The preoperative fever subsided and did not recur until the patient was discharged. The patient was considered to be healthy without evidence of recurrence during the one year following surgery.

Discussion

IMT is a clinical and pathological disease entity (1). It is an inflammatory lesion with unknown etiology that originates from any site of the body (2). The term IMT is used to denote a histologically similar group of tumors, which are characterized by spindle cell proliferation with a fibroinflammatory appearance. IMTs have previously been reported under a variety of additional descriptive terms, such as inflammatory fibroid polyp, inflammatory pseudotumor, plasma cell granuloma and pseudosarcomatous myofibroblastic proliferation (2,3). Despite an apparently benign morphological nature, certain cases of IMT have been reported to have a malignant clinical course, including a locally aggressive growth and a tendency to recur following complete resection (4). Therefore, it is difficult to confirm an accurate diagnosis prior to surgery (5).

Previously, Coffin et al (2) described the following three histological patterns of IMT: i) Myxoid vascular pattern resembling nodular fasciitis; ii) compact spindle cell pattern with a fascicular or storiform cellular arrangement; and iii) hypocellular collagenized pattern resembling a scar or desmoid fibromatosis. In any case of IMT, a combination of all of these patterns may be present or any one pattern may be predominant. Immunohistologically, the spindle cells have been identified to be reactive against antibodies to vimentin, SMA and muscle-specific protein in the majority of cases (2), which is comparable to the observations of the present study.

The majority of extrapulmonary IMTs, including colonic IMTs, are successfully curable by surgical resection without the development of recurrence (3,6). The prognosis of an IMT of the digestive tract is usually good (3), however, certain cases of IMT that originate from other organs may show recurrence or even metastasis following surgery (7–11). The tendency for local recurrence appears to be associated with the initial site of the IMT (3). For this reason, numerous authors have recommended complete surgical resection of the lesion as the first treatment of choice for IMTs (3,9,12,13).

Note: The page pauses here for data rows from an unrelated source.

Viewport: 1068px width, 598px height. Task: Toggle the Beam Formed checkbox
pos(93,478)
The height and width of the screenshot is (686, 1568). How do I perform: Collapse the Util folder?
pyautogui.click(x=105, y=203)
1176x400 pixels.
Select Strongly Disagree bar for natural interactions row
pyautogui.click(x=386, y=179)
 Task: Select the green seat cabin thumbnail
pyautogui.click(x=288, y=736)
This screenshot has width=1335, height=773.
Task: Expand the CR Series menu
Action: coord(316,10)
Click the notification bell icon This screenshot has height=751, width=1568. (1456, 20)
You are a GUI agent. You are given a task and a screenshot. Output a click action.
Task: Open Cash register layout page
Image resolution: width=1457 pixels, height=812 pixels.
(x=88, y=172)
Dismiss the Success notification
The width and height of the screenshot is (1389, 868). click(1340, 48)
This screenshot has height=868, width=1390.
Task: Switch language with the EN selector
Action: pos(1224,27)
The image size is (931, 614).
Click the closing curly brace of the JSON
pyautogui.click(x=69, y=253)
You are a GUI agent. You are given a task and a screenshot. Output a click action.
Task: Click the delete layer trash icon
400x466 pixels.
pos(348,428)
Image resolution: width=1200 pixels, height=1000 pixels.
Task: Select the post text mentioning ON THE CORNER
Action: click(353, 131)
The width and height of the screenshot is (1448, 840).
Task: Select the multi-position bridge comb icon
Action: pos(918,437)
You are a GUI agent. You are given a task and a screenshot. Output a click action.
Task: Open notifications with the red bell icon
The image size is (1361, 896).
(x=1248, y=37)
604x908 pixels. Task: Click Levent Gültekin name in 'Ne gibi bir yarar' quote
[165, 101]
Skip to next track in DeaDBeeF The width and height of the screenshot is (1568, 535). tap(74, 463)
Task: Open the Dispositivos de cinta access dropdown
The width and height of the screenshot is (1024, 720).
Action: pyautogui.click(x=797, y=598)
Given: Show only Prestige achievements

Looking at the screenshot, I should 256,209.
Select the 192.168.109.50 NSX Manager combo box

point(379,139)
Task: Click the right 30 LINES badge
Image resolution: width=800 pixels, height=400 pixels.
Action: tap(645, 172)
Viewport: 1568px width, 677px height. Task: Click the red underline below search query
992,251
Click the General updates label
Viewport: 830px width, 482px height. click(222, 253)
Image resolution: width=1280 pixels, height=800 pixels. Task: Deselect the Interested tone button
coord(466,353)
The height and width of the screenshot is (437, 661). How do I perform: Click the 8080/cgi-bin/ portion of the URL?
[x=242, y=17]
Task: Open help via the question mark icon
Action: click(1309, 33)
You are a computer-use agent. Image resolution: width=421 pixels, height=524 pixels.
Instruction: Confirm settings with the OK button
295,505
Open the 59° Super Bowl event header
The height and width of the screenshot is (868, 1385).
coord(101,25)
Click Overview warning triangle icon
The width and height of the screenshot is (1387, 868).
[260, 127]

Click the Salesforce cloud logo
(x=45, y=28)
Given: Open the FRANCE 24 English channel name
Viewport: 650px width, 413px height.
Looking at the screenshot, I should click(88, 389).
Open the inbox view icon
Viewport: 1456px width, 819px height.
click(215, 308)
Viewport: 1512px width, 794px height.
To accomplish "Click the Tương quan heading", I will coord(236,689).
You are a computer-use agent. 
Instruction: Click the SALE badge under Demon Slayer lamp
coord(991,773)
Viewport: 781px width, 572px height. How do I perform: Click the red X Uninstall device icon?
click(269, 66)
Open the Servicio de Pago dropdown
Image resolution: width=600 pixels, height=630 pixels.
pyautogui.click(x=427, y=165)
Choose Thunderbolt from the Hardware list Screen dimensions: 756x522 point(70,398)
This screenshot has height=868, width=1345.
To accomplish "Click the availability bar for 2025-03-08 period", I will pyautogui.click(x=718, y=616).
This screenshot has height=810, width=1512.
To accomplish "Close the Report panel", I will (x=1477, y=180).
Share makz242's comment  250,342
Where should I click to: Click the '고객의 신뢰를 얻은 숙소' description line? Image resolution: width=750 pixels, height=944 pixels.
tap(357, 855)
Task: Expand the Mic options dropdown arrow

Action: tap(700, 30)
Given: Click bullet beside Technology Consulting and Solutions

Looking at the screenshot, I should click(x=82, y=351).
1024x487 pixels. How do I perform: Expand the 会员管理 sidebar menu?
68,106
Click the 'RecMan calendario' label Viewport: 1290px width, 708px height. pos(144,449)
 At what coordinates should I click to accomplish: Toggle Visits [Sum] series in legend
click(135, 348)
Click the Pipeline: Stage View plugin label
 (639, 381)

In conclusion, IMT is an extremely rare lesion that mimics malignancy and is accompanied by various clinical manifestations; however, they are often benign lesions and are surgically curable. Therefore, an IMT must be considered as the possible cause for an abdominal mass that is accompanied by various clinical manifestations. Thus, all patients must undergo a careful long-term follow-up due to the unknown risk of recurrence.